- _Passage_:
— begin —
We subsequently also calculated nutrient load changes from climate effects as ΔL clim = C × ΔQ, where ΔL clim is the total nutrient load change from a basin, C is the average nutrient concentration in river water, and ΔQ is the modeled flow change from the basin. Our approach here follows that of Meier et al. (2012) in using the observation by Stålnacke et al. (1999) of near-constant nutrient loads to the Baltic Sea when loads were normalized against discharge. This observation is equivalent to near-constant riverine concentrations of total nitrogen and total phosphorus over several decades, despite any population and other anthropogenic change in the basin. Indeed, this is somewhat counter-intuitive, particularly since total nitrogen and total phosphorus represent mainly dissolved and mainly particulate fluxes, respectively, and these could be expected to behave differently. Therefore, an implication is that there could be important shifts in the bioavailability of nitrogen and phosphorus (and hence ratios of plant-available nutrients in aquatic systems) with changing climate regimes that are not captured here. Nevertheless, the observation was confirmed for 14 Baltic basins, and also reported for another 21 large basins in the Mississippi–Atchafalaya drainage, by Basu et al. (2010). There are also other reports of runoff as the predominant control on nutrient export (Morse and Wollheim 2014).
— end —
Please state how many large basins in the Mississippi–Atchafalaya drainage Basu et al. (2010) reported the observation for, according to the passage on nutrient loads. The data that follows comes from a separate source.

- _Data_:
— begin —
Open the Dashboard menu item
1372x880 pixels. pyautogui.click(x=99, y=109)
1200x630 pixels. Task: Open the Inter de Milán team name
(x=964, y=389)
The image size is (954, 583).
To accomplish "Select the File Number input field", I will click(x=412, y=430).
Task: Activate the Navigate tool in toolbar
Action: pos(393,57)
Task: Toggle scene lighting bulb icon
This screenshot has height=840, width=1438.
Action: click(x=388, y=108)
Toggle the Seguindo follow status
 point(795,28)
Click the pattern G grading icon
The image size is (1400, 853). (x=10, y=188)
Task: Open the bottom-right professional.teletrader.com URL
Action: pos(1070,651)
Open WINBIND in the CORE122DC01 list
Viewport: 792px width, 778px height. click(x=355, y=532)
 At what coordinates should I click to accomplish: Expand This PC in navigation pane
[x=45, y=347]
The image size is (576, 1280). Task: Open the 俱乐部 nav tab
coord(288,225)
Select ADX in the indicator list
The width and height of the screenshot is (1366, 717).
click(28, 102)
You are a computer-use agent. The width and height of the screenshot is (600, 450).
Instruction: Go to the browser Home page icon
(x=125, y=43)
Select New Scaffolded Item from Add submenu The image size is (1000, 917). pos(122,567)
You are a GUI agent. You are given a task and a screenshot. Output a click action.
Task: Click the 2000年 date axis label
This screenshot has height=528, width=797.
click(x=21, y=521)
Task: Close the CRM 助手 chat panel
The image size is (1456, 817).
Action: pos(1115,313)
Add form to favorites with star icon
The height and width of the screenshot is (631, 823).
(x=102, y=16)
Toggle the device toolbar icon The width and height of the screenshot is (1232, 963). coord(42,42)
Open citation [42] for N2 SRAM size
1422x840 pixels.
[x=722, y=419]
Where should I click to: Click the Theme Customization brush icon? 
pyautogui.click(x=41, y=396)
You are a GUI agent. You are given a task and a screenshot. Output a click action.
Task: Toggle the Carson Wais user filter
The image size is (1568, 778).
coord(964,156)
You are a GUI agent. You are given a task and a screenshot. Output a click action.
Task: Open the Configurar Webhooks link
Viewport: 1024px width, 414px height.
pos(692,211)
— end —
- _Answer to this exercise_:
21 large basins.